Hon. Abdullahi Idris Garba is a Nigerian politician.  He is a member of the Federal House of Representatives (Nigeria), representing Kontagora/Wushishi/Mariga/Mashegu Federal Constituency.

Early life and education 
He was born on September 6, 1975. He is an indigene of Niger State from Kontagora Local Government Area.

He had his primary education in Baptist Primary School. He then preceded to Government Secondary School where he had his secondary education. For his tertiary education, he studied at Ahmadu Bello University Zaria and later went to University of Abuja.

Prior to becoming a member of the House of Representatives, he was a Veterinary Officer from 1992 to 2006.

Political career
Abdullahi Idris Garba's political career began when he was elected into the House of Representatives from 2007 to 2011 and later received another tenure in 2011 to 2015.

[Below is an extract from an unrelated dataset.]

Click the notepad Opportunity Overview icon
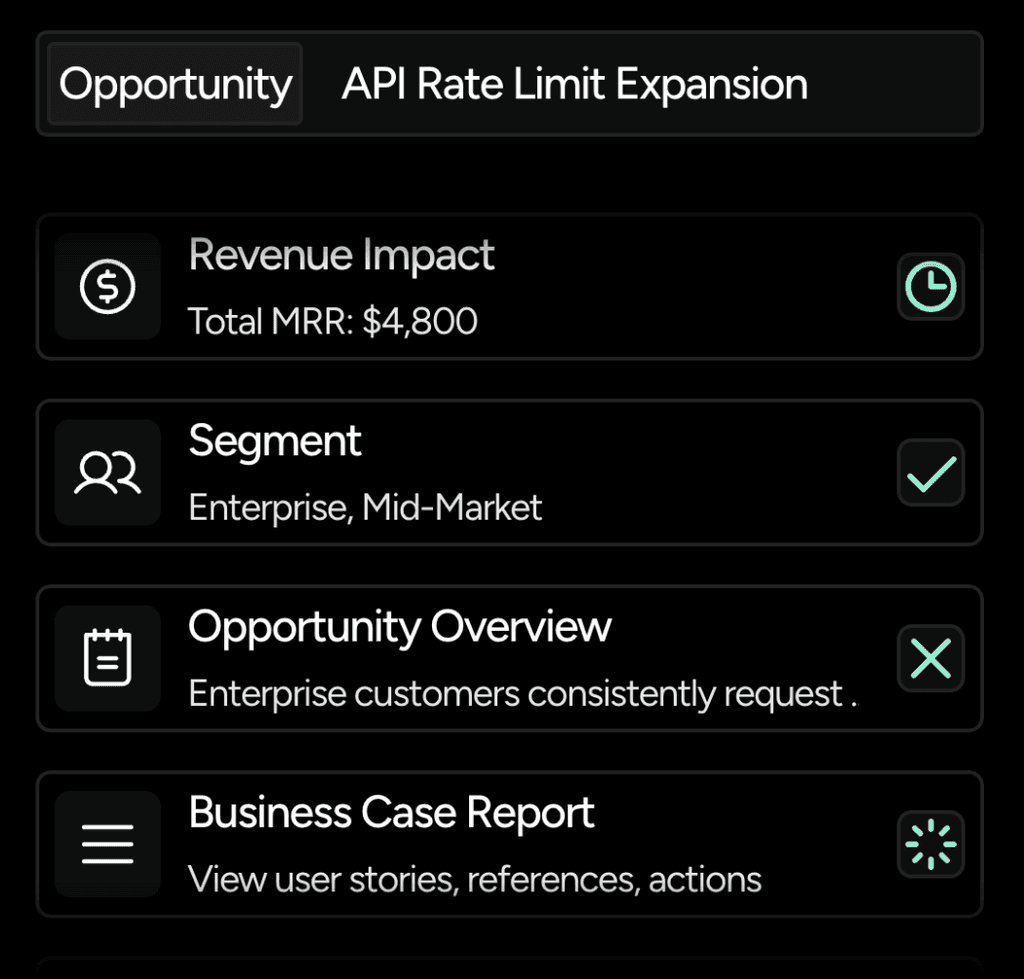 (x=108, y=658)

In the 2015 elections, he again re-contested for the Federal House of Representative under the platform of the All Progressive Congress (APC).

So far, Abdulahi Idris Garba is among the oldest serving member at the Federal House of Representative.

Legislative Interest(s):

Education, Transportation and Works

House Committee Membership and Chairmanship

Federal Representative at House of Representatives from May 2011 to May 2019

Vice-Chairman at Agricultural Colleges and Institutions Committee (Reps) from June 2015 to May 2019

Chairman at Population Committee (Reps) until May 2015

Committee Member at Aviation Committee (Reps) until May 2015

Committee Member at Marine Safety, Education & Administration Committee (Reps) until May 2015.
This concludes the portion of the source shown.